Supplied records:
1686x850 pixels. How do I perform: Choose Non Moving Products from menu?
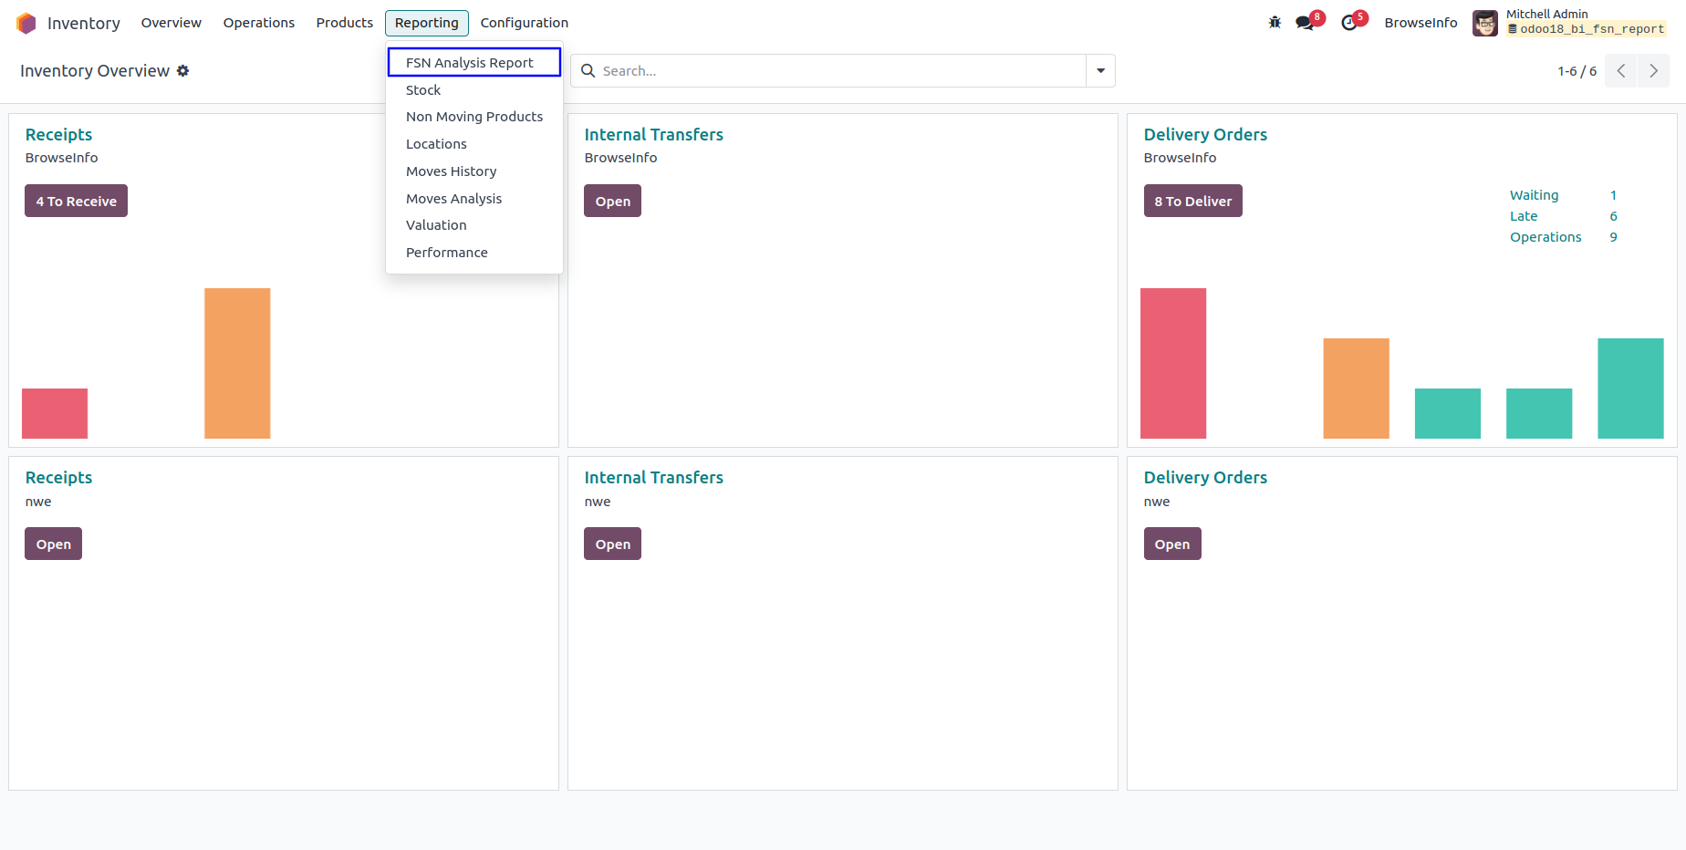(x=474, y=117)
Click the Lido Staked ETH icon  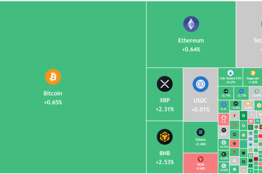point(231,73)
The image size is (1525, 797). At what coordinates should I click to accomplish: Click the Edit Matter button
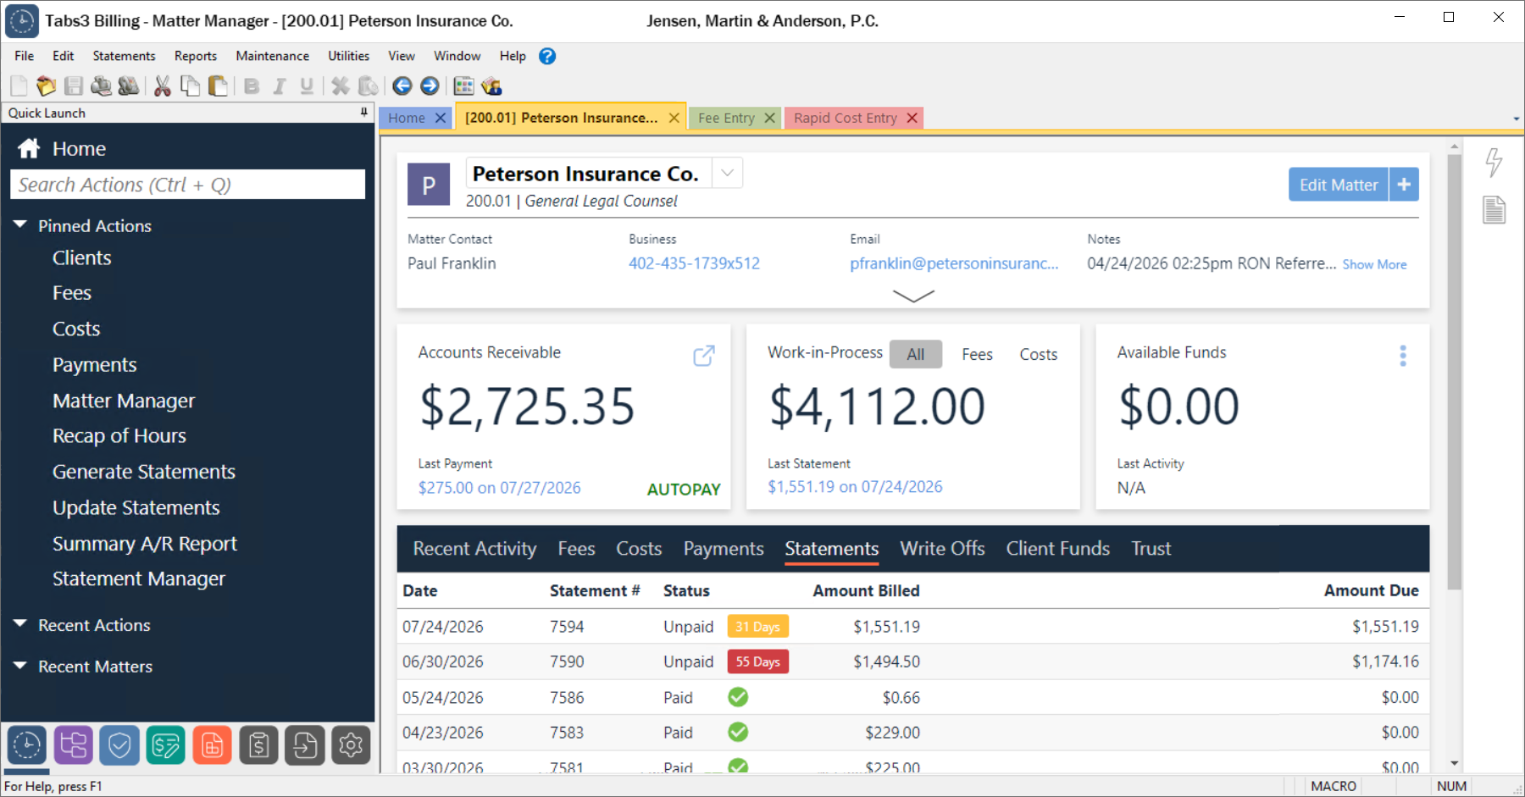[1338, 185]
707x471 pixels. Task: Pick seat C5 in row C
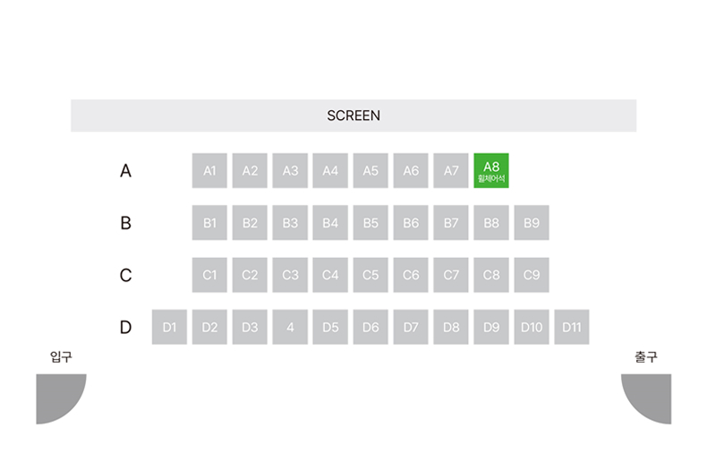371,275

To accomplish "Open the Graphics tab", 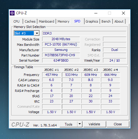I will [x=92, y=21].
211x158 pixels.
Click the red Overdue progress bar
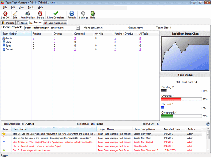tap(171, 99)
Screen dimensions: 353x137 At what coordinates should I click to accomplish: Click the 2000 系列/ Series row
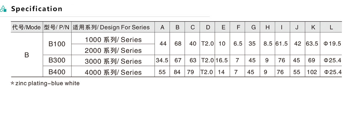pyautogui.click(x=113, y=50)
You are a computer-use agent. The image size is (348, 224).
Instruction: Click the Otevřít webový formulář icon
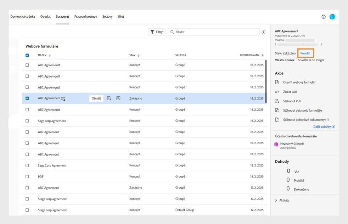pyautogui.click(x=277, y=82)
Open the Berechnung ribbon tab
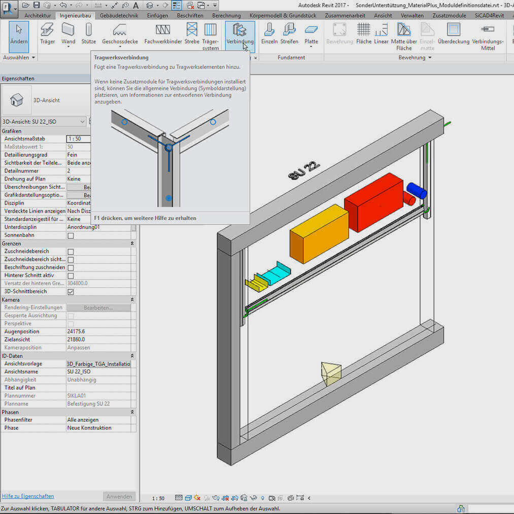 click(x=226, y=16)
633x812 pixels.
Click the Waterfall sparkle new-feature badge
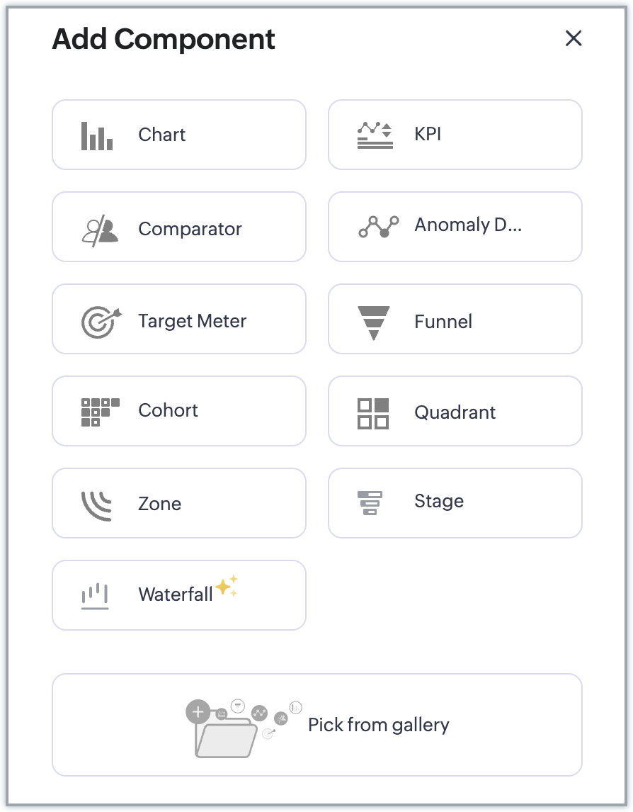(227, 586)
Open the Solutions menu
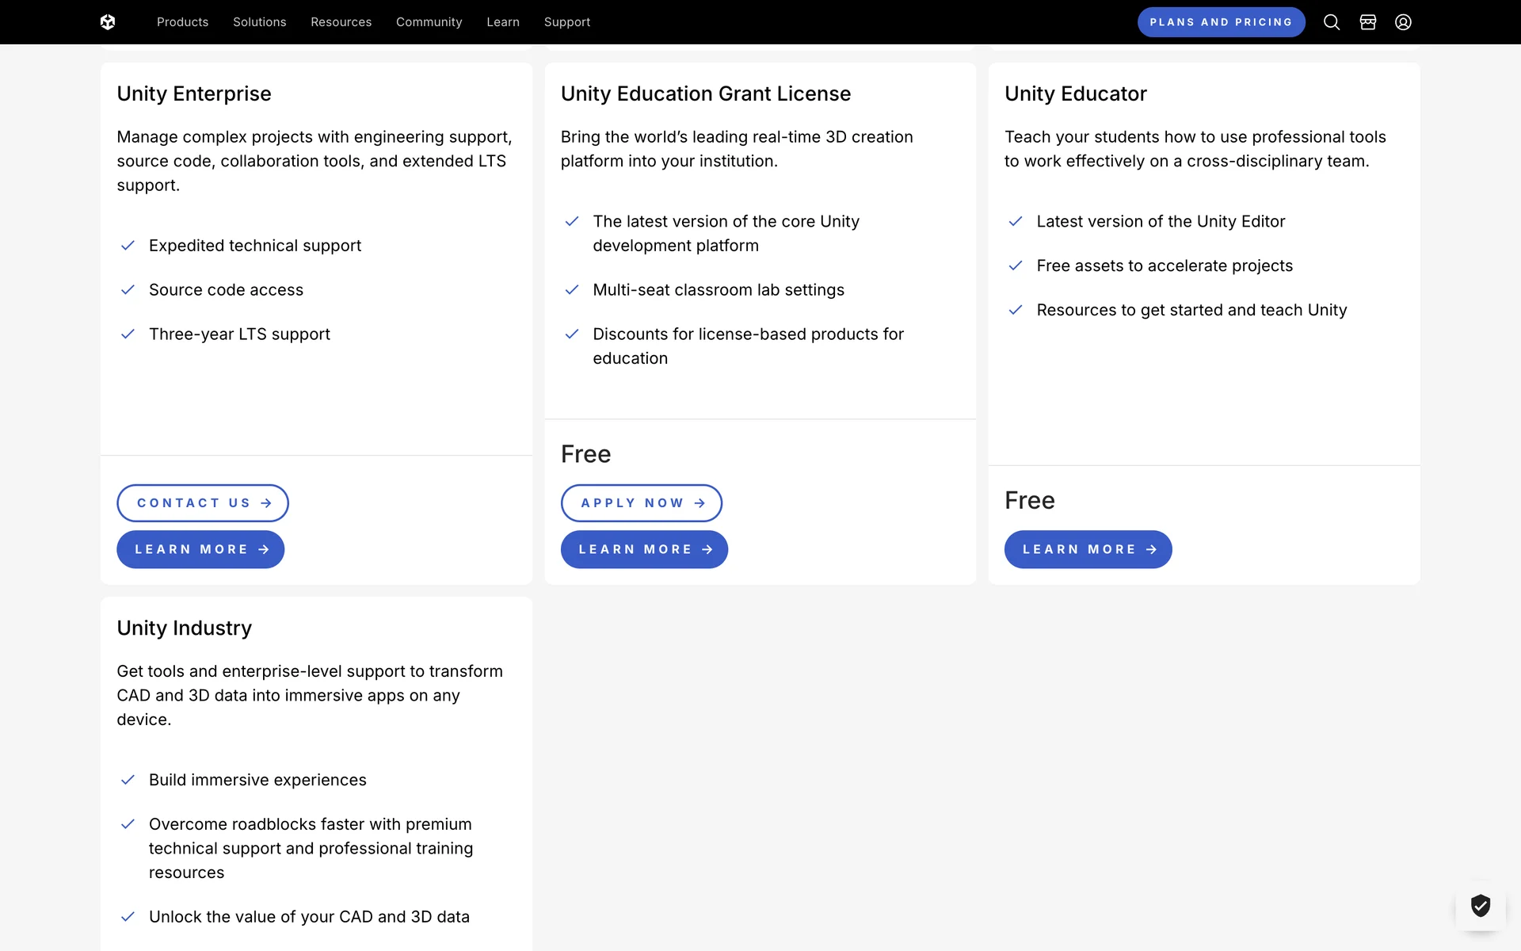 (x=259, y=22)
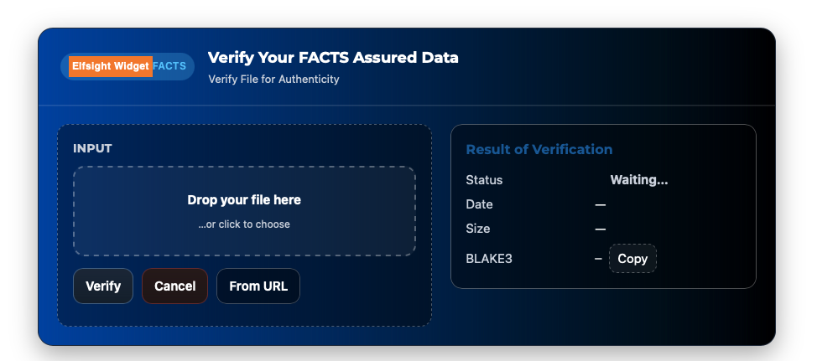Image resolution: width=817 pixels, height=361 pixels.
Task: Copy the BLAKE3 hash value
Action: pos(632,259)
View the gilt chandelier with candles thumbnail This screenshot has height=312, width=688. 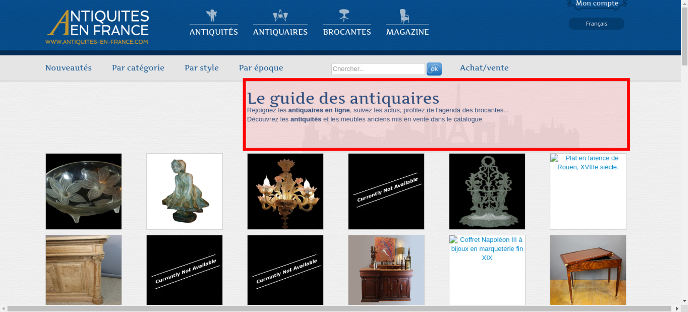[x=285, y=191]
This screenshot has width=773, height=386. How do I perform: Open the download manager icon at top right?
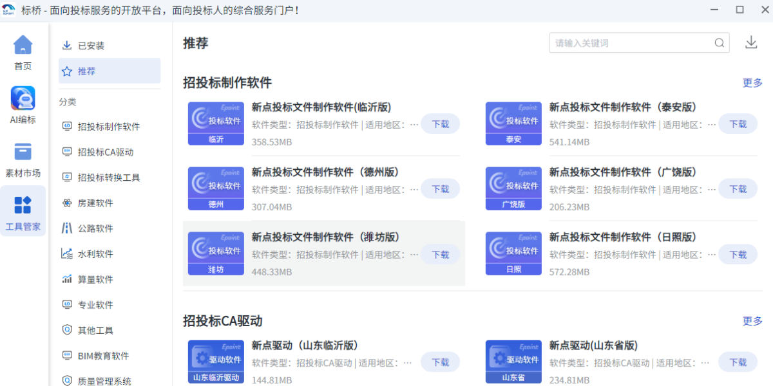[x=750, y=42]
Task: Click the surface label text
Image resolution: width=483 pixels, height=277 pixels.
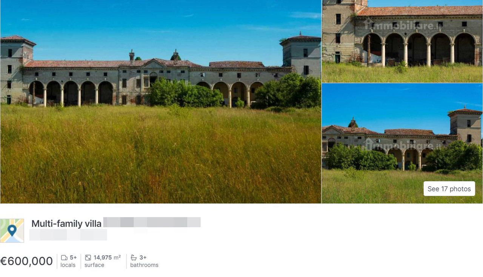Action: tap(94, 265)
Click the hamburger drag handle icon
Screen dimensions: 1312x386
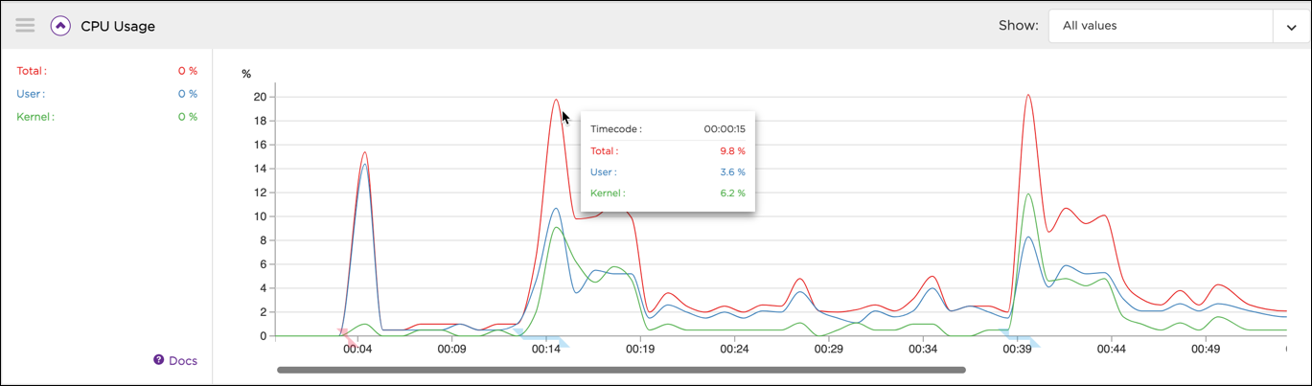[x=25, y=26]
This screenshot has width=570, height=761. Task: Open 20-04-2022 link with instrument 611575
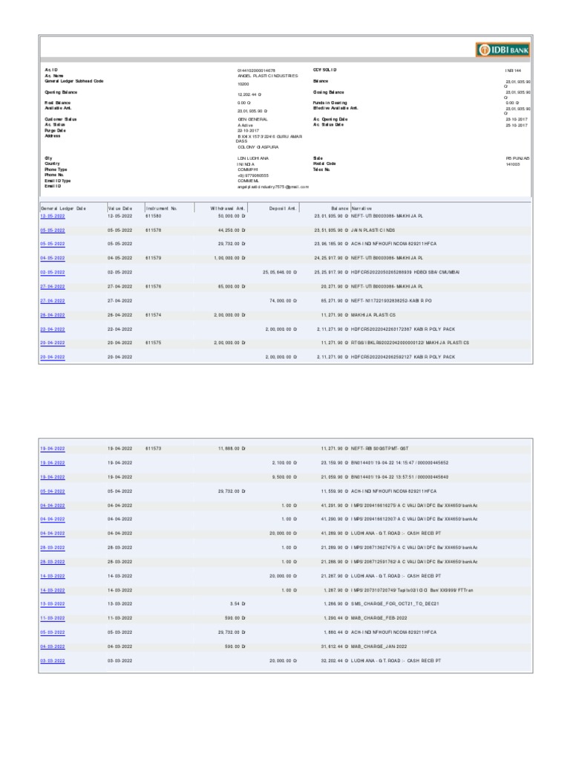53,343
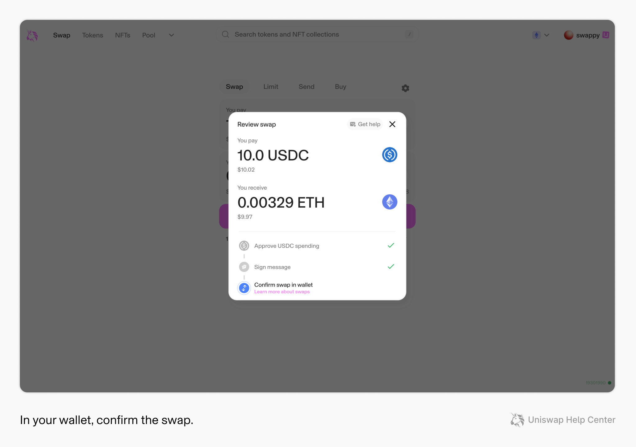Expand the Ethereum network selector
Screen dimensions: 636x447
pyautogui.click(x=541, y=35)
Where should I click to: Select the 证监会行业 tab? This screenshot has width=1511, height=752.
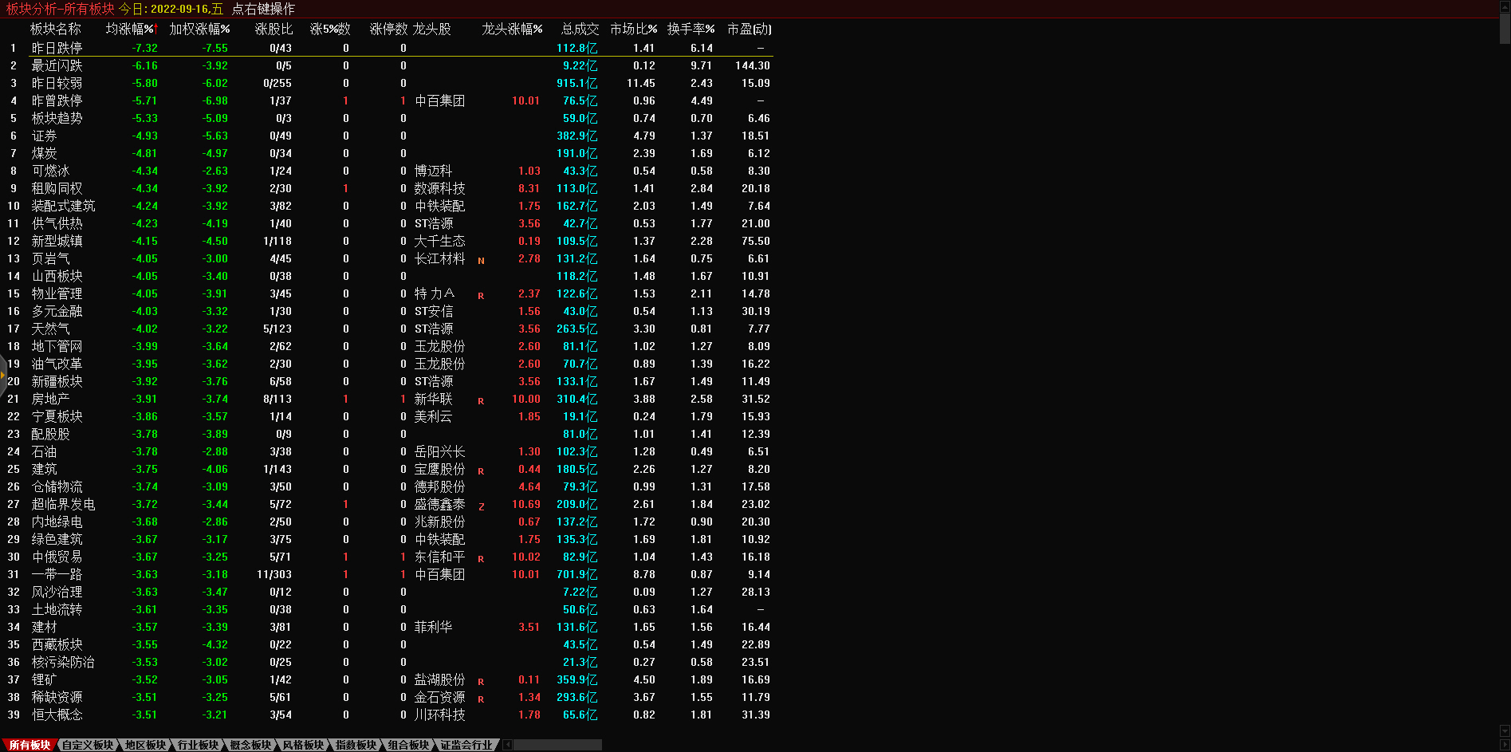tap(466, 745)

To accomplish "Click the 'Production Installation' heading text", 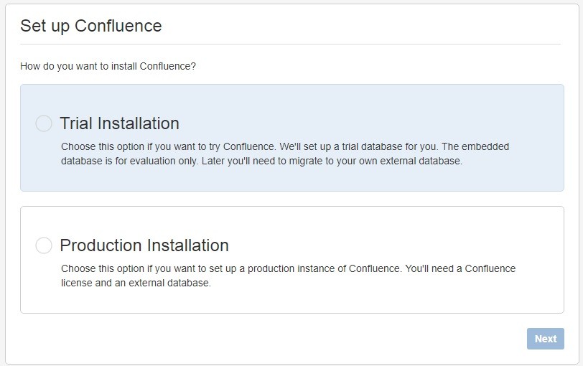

Action item:
Every line from the one containing "Where should I" to the end of the material above is to be returned exactly, with the pictures left out.

Task output:
Where should I click to: Select the 证监会行业 tab? This screenshot has width=1511, height=752.
tap(466, 745)

To accomplish "Click the 'Production Installation' heading text", 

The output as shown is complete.